§ Work instructions
Rewrite the records below, changing every "GUI agent" to "screen assistant" and leaving everything else unchanged.

☆ ☆ ☆ ☆ ☆

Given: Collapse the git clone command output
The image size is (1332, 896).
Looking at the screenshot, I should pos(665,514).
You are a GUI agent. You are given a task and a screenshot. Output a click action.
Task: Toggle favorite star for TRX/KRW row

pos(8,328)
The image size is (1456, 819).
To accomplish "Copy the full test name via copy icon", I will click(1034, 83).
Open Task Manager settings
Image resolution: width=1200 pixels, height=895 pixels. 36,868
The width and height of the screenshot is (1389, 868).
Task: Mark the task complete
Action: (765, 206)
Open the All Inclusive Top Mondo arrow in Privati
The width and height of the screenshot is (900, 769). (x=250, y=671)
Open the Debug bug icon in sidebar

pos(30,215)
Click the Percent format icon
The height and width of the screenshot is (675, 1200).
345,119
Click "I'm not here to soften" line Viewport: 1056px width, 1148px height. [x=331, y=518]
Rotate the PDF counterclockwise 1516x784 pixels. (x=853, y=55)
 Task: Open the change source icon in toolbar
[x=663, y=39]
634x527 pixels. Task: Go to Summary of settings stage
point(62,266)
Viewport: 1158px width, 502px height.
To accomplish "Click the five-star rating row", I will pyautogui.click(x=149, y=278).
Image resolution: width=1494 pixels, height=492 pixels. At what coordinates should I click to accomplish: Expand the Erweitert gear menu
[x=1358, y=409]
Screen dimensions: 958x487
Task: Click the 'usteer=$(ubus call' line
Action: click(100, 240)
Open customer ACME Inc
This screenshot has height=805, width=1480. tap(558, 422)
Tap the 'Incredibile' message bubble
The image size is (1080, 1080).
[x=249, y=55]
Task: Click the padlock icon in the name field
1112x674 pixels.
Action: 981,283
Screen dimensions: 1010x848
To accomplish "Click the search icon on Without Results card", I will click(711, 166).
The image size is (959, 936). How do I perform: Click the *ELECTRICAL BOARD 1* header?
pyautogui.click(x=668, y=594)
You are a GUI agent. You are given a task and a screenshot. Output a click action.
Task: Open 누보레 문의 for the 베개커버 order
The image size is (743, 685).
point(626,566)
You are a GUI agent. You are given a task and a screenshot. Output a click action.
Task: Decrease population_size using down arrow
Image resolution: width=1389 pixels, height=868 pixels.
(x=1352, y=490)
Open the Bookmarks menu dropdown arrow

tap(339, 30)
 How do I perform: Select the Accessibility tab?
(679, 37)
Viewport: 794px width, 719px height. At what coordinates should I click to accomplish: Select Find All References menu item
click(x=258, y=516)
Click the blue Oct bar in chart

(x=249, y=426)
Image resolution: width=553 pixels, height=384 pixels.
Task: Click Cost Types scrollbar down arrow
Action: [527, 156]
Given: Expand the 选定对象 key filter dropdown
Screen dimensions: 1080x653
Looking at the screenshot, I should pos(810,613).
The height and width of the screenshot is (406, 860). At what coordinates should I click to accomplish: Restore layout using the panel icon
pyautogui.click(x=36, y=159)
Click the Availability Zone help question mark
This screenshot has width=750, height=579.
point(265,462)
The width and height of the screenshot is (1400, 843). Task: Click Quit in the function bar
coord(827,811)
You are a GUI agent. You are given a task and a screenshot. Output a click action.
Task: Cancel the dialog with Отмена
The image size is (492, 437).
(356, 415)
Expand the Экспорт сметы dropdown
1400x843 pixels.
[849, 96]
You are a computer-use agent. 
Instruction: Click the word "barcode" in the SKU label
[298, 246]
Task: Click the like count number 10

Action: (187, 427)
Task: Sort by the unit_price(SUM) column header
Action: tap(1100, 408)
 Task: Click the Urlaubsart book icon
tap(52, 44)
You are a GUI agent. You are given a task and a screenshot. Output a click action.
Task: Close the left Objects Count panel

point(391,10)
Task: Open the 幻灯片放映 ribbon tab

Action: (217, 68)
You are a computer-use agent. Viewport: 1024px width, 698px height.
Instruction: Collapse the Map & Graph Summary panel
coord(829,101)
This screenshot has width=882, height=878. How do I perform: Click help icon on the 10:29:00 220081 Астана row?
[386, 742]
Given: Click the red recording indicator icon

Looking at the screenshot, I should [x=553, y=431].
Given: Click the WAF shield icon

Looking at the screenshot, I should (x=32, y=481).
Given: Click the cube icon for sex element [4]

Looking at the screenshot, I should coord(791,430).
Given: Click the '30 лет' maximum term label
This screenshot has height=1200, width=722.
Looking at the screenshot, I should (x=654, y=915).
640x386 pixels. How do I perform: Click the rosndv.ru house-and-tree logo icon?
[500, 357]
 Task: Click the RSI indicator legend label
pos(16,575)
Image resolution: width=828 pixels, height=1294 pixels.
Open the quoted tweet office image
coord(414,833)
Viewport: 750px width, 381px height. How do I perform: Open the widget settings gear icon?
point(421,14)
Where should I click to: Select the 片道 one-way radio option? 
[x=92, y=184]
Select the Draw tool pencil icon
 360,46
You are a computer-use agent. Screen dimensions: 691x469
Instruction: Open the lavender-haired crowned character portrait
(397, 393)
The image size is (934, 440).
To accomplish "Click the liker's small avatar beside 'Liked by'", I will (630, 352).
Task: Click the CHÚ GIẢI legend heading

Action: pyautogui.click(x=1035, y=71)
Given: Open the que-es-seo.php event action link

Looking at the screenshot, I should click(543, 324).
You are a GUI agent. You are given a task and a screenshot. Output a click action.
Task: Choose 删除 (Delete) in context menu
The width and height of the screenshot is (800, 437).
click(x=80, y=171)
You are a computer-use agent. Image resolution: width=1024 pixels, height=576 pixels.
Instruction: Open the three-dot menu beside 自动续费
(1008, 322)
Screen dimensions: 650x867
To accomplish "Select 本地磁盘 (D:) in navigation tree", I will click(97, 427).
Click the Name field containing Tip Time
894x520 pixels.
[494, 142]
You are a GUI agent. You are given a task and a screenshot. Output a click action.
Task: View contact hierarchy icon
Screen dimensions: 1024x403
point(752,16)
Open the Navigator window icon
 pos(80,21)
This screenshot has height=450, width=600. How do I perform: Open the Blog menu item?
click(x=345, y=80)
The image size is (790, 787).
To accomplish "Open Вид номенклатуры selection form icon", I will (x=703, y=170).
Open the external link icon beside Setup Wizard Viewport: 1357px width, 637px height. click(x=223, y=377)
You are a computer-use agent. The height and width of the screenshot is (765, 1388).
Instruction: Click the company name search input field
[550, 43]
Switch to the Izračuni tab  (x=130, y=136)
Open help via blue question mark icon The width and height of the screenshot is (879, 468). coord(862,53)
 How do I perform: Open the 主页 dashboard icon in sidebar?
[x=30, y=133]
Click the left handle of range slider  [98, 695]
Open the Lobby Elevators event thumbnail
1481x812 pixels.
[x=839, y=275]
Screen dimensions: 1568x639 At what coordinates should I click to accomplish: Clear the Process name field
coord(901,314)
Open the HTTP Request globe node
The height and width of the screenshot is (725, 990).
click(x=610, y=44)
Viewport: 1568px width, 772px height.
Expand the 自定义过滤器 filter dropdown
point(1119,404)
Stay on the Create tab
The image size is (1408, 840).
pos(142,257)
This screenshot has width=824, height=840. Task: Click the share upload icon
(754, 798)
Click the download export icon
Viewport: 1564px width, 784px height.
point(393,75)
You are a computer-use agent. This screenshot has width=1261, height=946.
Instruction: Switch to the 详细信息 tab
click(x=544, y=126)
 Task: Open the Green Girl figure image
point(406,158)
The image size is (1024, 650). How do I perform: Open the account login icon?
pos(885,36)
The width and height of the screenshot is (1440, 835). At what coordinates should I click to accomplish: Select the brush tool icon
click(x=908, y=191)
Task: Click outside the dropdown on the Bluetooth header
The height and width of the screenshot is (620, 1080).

☆ ☆ ☆ ☆ ☆

§ Result for this exercise
Given: Collapse the git clone command output
The image size is (1332, 896).
Looking at the screenshot, I should pos(665,514).
You are a screen assistant. You are given a task and a screenshot. Output a click action.
Task: Toggle favorite star for TRX/KRW row

pos(8,328)
The image size is (1456, 819).
To accomplish "Copy the full test name via copy icon", I will click(1034, 83).
Open Task Manager settings
Image resolution: width=1200 pixels, height=895 pixels. 36,868
The width and height of the screenshot is (1389, 868).
Task: Mark the task complete
Action: (765, 206)
Open the All Inclusive Top Mondo arrow in Privati
The width and height of the screenshot is (900, 769). (x=250, y=671)
Open the Debug bug icon in sidebar

pos(30,215)
Click the Percent format icon
The height and width of the screenshot is (675, 1200).
345,119
Click "I'm not here to soften" line Viewport: 1056px width, 1148px height. [x=331, y=518]
Rotate the PDF counterclockwise 1516x784 pixels. (x=853, y=55)
 Task: Open the change source icon in toolbar
[x=663, y=39]
634x527 pixels. Task: Go to Summary of settings stage
point(62,266)
Viewport: 1158px width, 502px height.
To accomplish "Click the five-star rating row", I will pyautogui.click(x=149, y=278).
Image resolution: width=1494 pixels, height=492 pixels. At what coordinates should I click to accomplish: Expand the Erweitert gear menu
[x=1358, y=409]
Screen dimensions: 958x487
Task: Click the 'usteer=$(ubus call' line
Action: click(100, 240)
Open customer ACME Inc
This screenshot has height=805, width=1480. tap(558, 422)
Tap the 'Incredibile' message bubble
The image size is (1080, 1080).
[x=249, y=55]
Task: Click the padlock icon in the name field
1112x674 pixels.
Action: 981,283
Screen dimensions: 1010x848
To accomplish "Click the search icon on Without Results card", I will click(711, 166).
The image size is (959, 936). How do I perform: Click the *ELECTRICAL BOARD 1* header?
pyautogui.click(x=668, y=594)
You are a screen assistant. You are given a task and a screenshot. Output a click action.
Task: Open 누보레 문의 for the 베개커버 order
The image size is (743, 685).
point(626,566)
You are a screen assistant. You are given a task and a screenshot. Output a click action.
Task: Decrease population_size using down arrow
Image resolution: width=1389 pixels, height=868 pixels.
(x=1352, y=490)
Open the Bookmarks menu dropdown arrow

tap(339, 30)
 How do I perform: Select the Accessibility tab?
(679, 37)
Viewport: 794px width, 719px height. At what coordinates should I click to accomplish: Select Find All References menu item
click(x=258, y=516)
Click the blue Oct bar in chart

(x=249, y=426)
Image resolution: width=553 pixels, height=384 pixels.
Task: Click Cost Types scrollbar down arrow
Action: [527, 156]
Given: Expand the 选定对象 key filter dropdown
Screen dimensions: 1080x653
Looking at the screenshot, I should pos(810,613).
The height and width of the screenshot is (406, 860). At what coordinates should I click to accomplish: Restore layout using the panel icon
pyautogui.click(x=36, y=159)
Click the Availability Zone help question mark
This screenshot has width=750, height=579.
point(265,462)
The width and height of the screenshot is (1400, 843). Task: Click Quit in the function bar
coord(827,811)
You are a screen assistant. You are given a task and a screenshot. Output a click action.
Task: Cancel the dialog with Отмена
The image size is (492, 437).
(356, 415)
Expand the Экспорт сметы dropdown
1400x843 pixels.
[849, 96]
You are a computer-use agent. 
Instruction: Click the word "barcode" in the SKU label
[298, 246]
Task: Click the like count number 10

Action: (187, 427)
Task: Sort by the unit_price(SUM) column header
Action: tap(1100, 408)
 Task: Click the Urlaubsart book icon
tap(52, 44)
You are a screen assistant. You are given a task and a screenshot. Output a click action.
Task: Close the left Objects Count panel

point(391,10)
Task: Open the 幻灯片放映 ribbon tab

Action: (217, 68)
You are a computer-use agent. Viewport: 1024px width, 698px height.
Instruction: Collapse the Map & Graph Summary panel
coord(829,101)
This screenshot has width=882, height=878. How do I perform: Click help icon on the 10:29:00 220081 Астана row?
[386, 742]
Given: Click the red recording indicator icon

Looking at the screenshot, I should [x=553, y=431].
Given: Click the WAF shield icon

Looking at the screenshot, I should (x=32, y=481).
Given: Click the cube icon for sex element [4]

Looking at the screenshot, I should coord(791,430).
Given: Click the '30 лет' maximum term label
This screenshot has height=1200, width=722.
Looking at the screenshot, I should (x=654, y=915).
640x386 pixels. How do I perform: Click the rosndv.ru house-and-tree logo icon?
[500, 357]
 Task: Click the RSI indicator legend label
pos(16,575)
Image resolution: width=828 pixels, height=1294 pixels.
Open the quoted tweet office image
coord(414,833)
Viewport: 750px width, 381px height. How do I perform: Open the widget settings gear icon?
point(421,14)
Where should I click to: Select the 片道 one-way radio option? 
[x=92, y=184]
Select the Draw tool pencil icon
 360,46
You are a computer-use agent. Screen dimensions: 691x469
Instruction: Open the lavender-haired crowned character portrait
(397, 393)
The image size is (934, 440).
To accomplish "Click the liker's small avatar beside 'Liked by'", I will (630, 352).
Task: Click the CHÚ GIẢI legend heading

Action: pyautogui.click(x=1035, y=71)
Given: Open the que-es-seo.php event action link

Looking at the screenshot, I should click(543, 324).
You are a screen assistant. You are given a task and a screenshot. Output a click action.
Task: Choose 删除 (Delete) in context menu
The width and height of the screenshot is (800, 437).
click(x=80, y=171)
You are a computer-use agent. Image resolution: width=1024 pixels, height=576 pixels.
Instruction: Open the three-dot menu beside 自动续费
(1008, 322)
Screen dimensions: 650x867
To accomplish "Select 本地磁盘 (D:) in navigation tree", I will click(97, 427).
Click the Name field containing Tip Time
894x520 pixels.
[494, 142]
You are a screen assistant. You are given a task and a screenshot. Output a click action.
Task: View contact hierarchy icon
Screen dimensions: 1024x403
point(752,16)
Open the Navigator window icon
 pos(80,21)
This screenshot has height=450, width=600. How do I perform: Open the Blog menu item?
click(x=345, y=80)
The image size is (790, 787).
To accomplish "Open Вид номенклатуры selection form icon", I will (x=703, y=170).
Open the external link icon beside Setup Wizard Viewport: 1357px width, 637px height. click(x=223, y=377)
You are a computer-use agent. The height and width of the screenshot is (765, 1388).
Instruction: Click the company name search input field
[550, 43]
Switch to the Izračuni tab  (x=130, y=136)
Open help via blue question mark icon The width and height of the screenshot is (879, 468). coord(862,53)
 How do I perform: Open the 主页 dashboard icon in sidebar?
[x=30, y=133]
Click the left handle of range slider  [98, 695]
Open the Lobby Elevators event thumbnail
1481x812 pixels.
[x=839, y=275]
Screen dimensions: 1568x639 At what coordinates should I click to accomplish: Clear the Process name field
coord(901,314)
Open the HTTP Request globe node
The height and width of the screenshot is (725, 990).
click(x=610, y=44)
Viewport: 1568px width, 772px height.
Expand the 自定义过滤器 filter dropdown
point(1119,404)
Stay on the Create tab
The image size is (1408, 840).
pos(142,257)
This screenshot has width=824, height=840. Task: Click the share upload icon
(754, 798)
Click the download export icon
Viewport: 1564px width, 784px height.
point(393,75)
You are a computer-use agent. This screenshot has width=1261, height=946.
Instruction: Switch to the 详细信息 tab
click(x=544, y=126)
 Task: Open the Green Girl figure image
point(406,158)
The image size is (1024, 650). How do I perform: Open the account login icon?
pos(885,36)
The width and height of the screenshot is (1440, 835). At what coordinates should I click to accomplish: Select the brush tool icon
click(x=908, y=191)
Task: Click outside the dropdown on the Bluetooth header
The height and width of the screenshot is (620, 1080).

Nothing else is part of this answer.